(The problem) Copy the items exactly, starting with the line that contains "This screenshot has width=1428, height=679." and going on through the end of the items. Leave the pictures out of your answer.

(Material for this task)

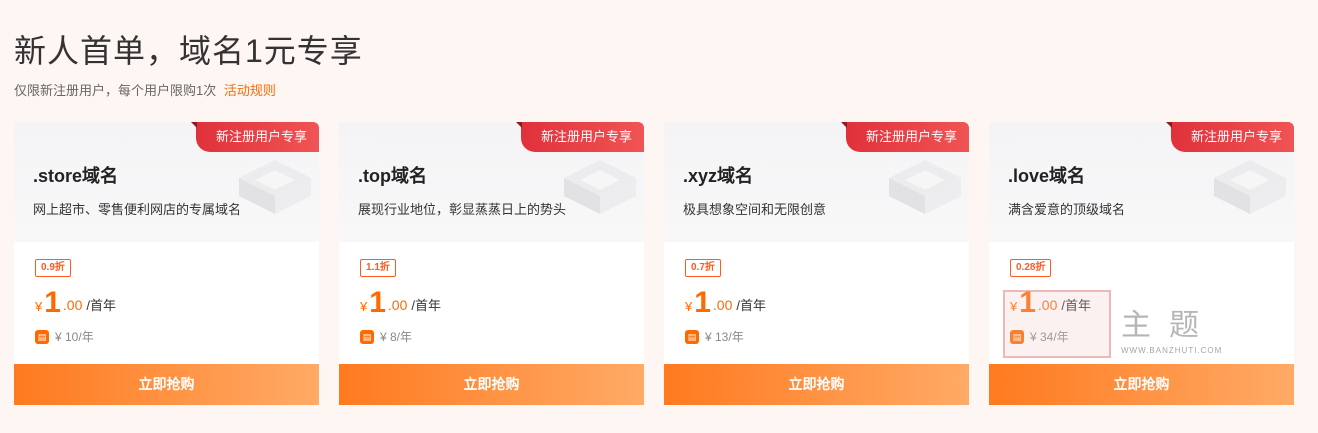 The height and width of the screenshot is (433, 1318). I want to click on domain-name: .store域名, so click(76, 176).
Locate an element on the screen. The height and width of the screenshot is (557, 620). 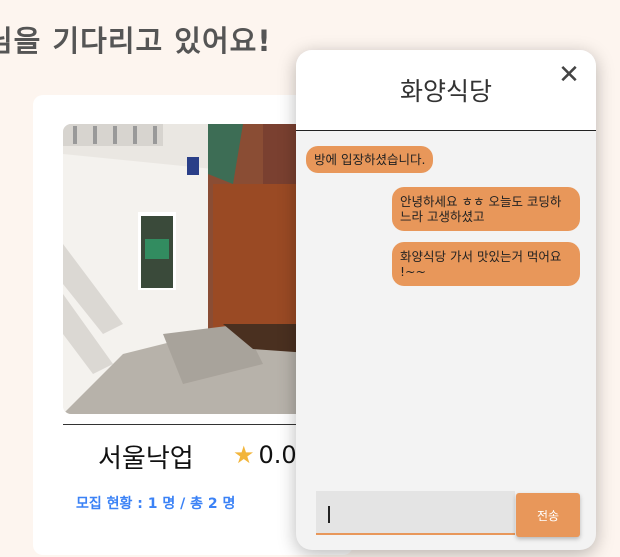
send-button: 전송 is located at coordinates (548, 515).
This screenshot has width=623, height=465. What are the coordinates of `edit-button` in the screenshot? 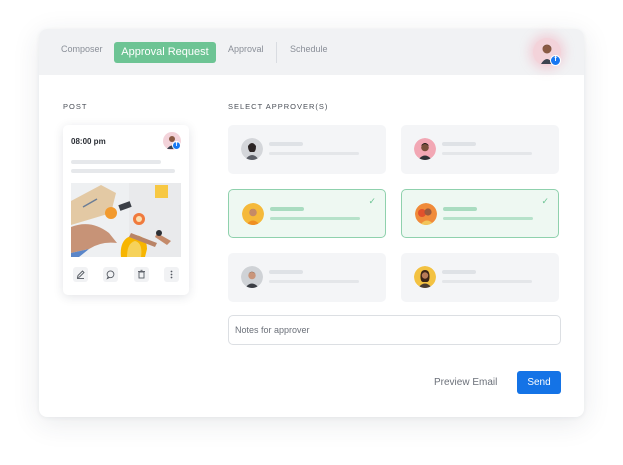 It's located at (80, 274).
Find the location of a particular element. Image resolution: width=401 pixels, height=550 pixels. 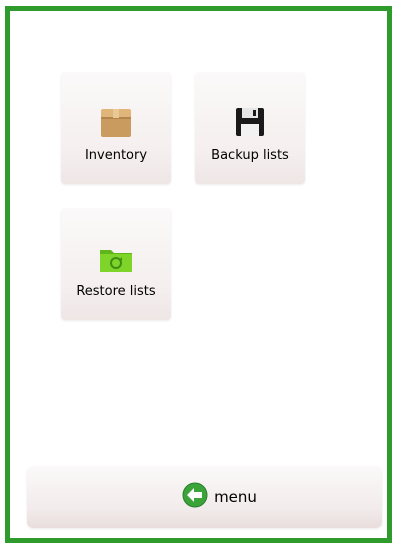

floppy-disk-icon is located at coordinates (250, 122).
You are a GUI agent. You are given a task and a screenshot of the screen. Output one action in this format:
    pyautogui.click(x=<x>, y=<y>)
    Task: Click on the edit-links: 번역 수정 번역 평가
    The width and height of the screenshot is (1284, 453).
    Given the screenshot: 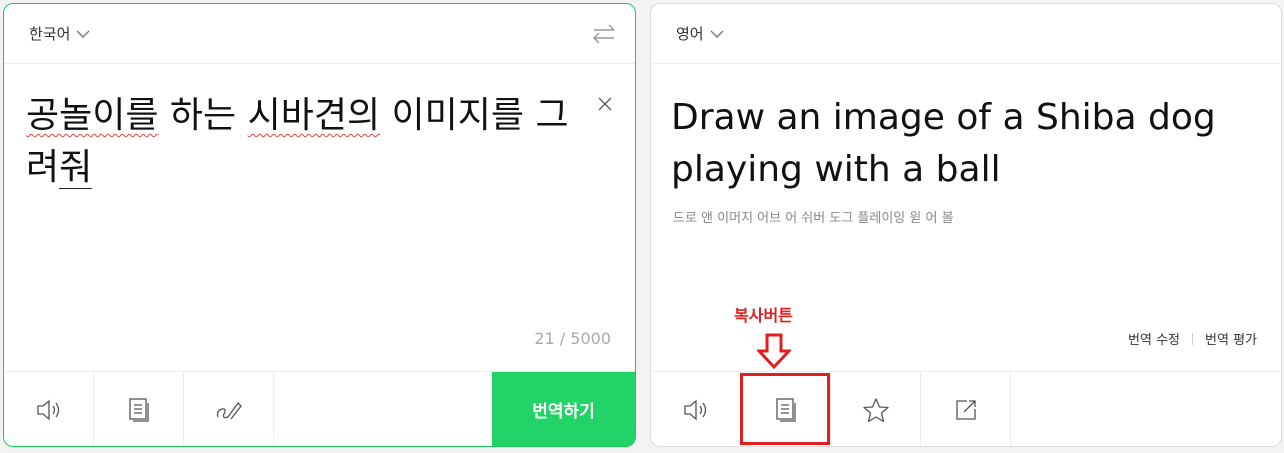 What is the action you would take?
    pyautogui.click(x=1192, y=338)
    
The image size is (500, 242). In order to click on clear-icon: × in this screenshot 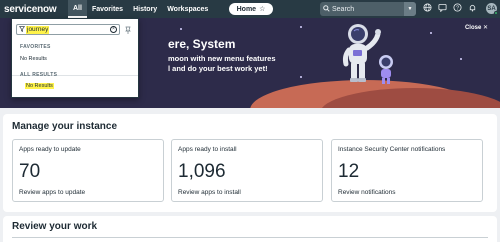, I will do `click(114, 30)`.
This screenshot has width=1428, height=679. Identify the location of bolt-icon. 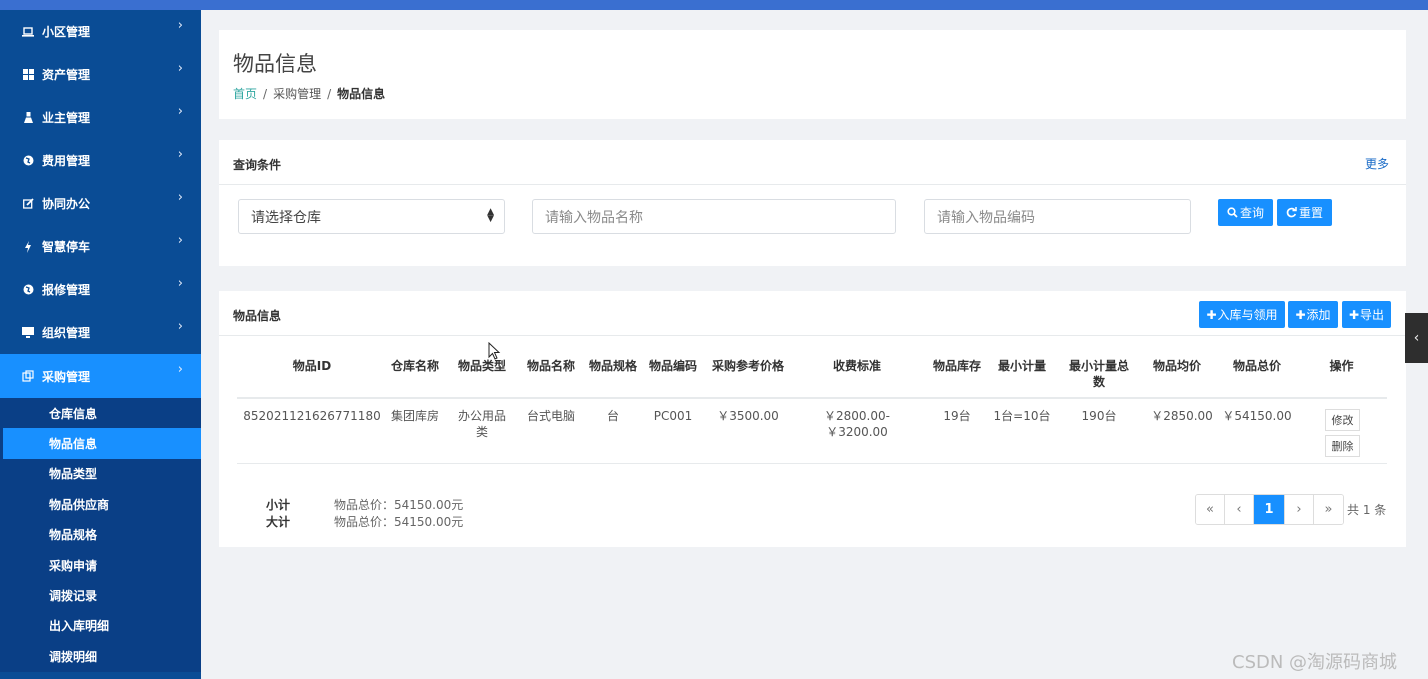
(28, 246).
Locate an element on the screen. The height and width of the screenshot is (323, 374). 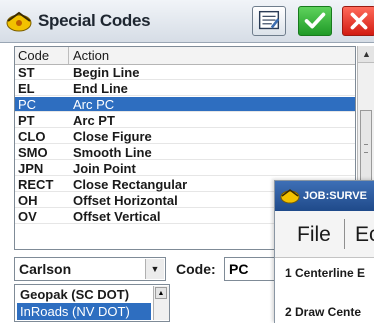
notes-button is located at coordinates (269, 21).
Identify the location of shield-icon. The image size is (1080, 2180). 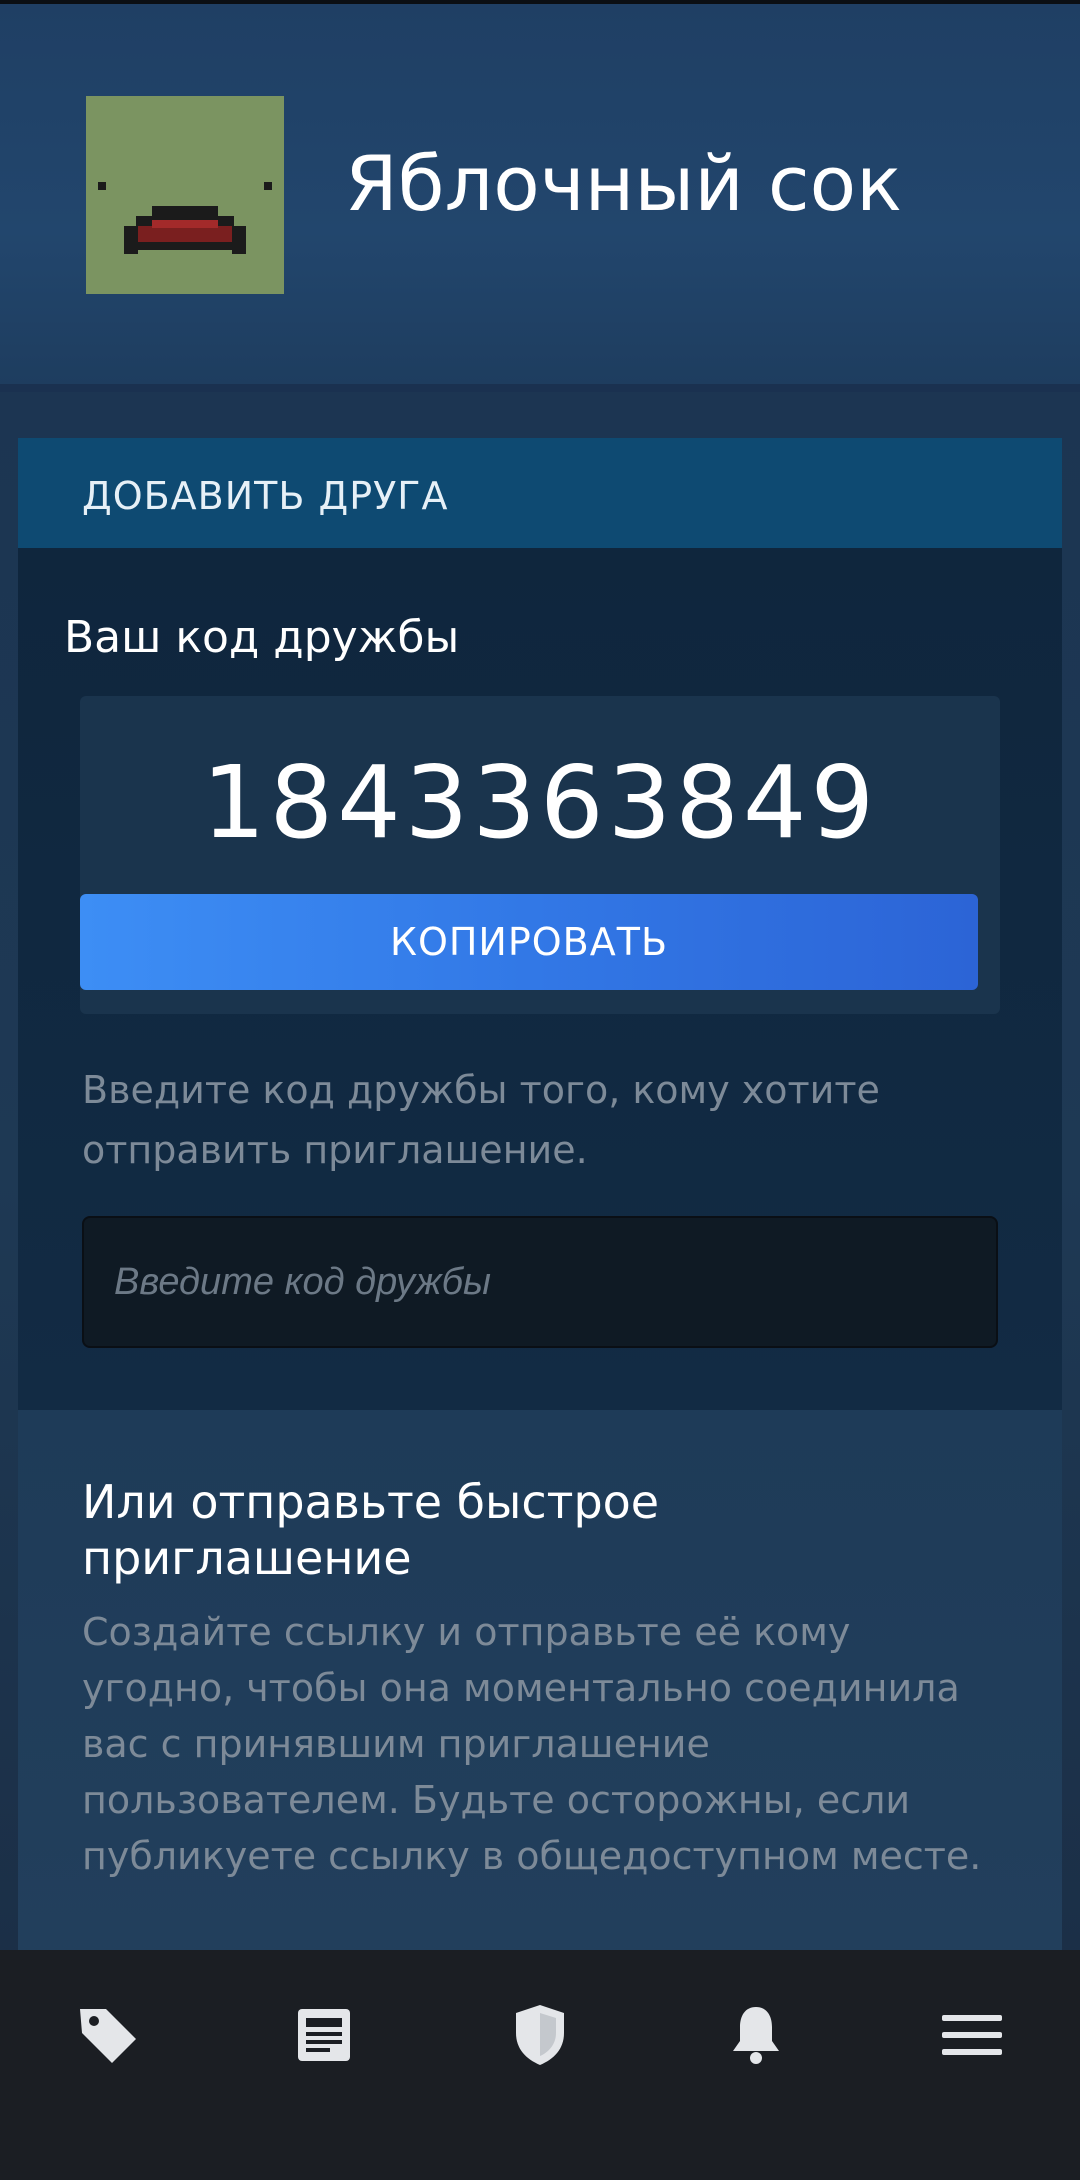
(540, 2035).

(Response for this exercise)
This screenshot has width=1428, height=679. Identify the location of bolt-icon. 
(28, 246).
Locate an element on the screen. The height and width of the screenshot is (323, 374). 
notes-button is located at coordinates (269, 21).
Identify the location of shield-icon. The image size is (1080, 2180). 
(540, 2035).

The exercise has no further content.